Monday, December 13th, 2010 0 comments

Concerts and Colonoscopiesconcerts-and-colonoscopies

Fear of presenting is one of the biggest challenges presenters can face, and I’m sure you’ve heard colleagues say, many times, “I’ll be glad when it’s over,” or “That was awful, I hated doing that.” And, when it comes to the next presentation, how often has it then be said to those individuals, “I know you are not going to like doing this, but I really need you to give the presentation”? If is going to be bad for the presenter, it’s highly likely that it’s going to be bad for the audience too. We all want to end a presentation, and to positively influence the audience to agree with your pitch, and be motivated to take action. Decisions are rarely made at the point of delivery. They are made some time later; a day, a week, a month, or longer. And that decision is made, not on what you said in your presentation, but upon what they remember of your presentation. How to influence what they remember is the trick.

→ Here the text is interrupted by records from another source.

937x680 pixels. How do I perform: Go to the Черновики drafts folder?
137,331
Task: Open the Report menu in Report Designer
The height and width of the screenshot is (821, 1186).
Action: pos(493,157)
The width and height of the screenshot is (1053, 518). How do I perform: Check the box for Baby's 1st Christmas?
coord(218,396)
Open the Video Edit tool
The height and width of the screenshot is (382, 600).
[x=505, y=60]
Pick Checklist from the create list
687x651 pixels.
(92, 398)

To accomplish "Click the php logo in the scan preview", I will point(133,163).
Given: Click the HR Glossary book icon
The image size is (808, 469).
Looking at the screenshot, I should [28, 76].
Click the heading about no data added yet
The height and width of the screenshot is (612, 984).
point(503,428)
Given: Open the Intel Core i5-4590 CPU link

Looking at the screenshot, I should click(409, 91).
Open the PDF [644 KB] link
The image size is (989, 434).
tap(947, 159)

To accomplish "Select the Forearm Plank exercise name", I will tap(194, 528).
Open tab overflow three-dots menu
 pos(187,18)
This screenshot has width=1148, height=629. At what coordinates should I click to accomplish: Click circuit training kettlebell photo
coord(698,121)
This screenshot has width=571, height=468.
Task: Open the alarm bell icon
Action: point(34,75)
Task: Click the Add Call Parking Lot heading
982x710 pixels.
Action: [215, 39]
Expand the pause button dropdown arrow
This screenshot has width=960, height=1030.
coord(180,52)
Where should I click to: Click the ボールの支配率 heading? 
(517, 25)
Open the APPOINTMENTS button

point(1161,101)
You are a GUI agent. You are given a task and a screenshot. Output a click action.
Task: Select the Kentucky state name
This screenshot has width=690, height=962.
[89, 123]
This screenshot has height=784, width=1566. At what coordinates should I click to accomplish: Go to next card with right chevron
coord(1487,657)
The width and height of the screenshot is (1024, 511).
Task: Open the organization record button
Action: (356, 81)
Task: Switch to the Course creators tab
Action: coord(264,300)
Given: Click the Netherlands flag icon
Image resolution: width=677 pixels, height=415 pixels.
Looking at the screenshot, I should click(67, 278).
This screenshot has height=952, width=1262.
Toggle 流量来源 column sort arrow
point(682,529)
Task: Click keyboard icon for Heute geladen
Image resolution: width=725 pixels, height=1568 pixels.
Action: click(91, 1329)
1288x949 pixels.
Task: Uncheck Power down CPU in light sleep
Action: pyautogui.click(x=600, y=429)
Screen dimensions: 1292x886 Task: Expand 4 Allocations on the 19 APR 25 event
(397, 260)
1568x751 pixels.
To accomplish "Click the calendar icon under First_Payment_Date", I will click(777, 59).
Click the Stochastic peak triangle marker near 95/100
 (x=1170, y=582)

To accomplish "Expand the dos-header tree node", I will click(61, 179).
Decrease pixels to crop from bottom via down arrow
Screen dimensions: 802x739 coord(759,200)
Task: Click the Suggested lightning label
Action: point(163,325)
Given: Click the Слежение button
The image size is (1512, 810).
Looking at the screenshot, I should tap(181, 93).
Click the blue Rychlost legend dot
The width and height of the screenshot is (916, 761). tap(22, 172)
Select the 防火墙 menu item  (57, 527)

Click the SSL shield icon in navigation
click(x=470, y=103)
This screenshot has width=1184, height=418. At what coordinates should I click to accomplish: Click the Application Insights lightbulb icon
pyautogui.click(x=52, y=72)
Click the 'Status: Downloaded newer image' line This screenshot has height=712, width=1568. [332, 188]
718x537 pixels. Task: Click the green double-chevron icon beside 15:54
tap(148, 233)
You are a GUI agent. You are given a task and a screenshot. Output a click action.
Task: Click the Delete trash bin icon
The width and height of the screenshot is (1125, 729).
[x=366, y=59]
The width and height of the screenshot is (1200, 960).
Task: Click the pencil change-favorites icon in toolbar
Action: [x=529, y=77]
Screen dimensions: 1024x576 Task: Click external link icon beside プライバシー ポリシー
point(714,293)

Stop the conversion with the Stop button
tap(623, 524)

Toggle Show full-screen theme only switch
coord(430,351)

The Riddle of Experience vs Memory is given by the Nobel Laureate behavioural psychologist Daniel Kahneman, as he shares his research on how memory is influenced.

Whilst the stories he tells on the concert and colonoscopies are really insightful, it is his message on influencing memories by experience, and his explanation of how memories are stories, which really have implications on presenting. This message demonstrates why it is so influential to present your message using stories and associations. These are just two of the passive mnemonic memory techniques that I help presenters to use. They also help to nullify presenters’ fears, and to enable them to deliver compelling presentations that are positively remembered. But, most important of all, they influence the decision making process.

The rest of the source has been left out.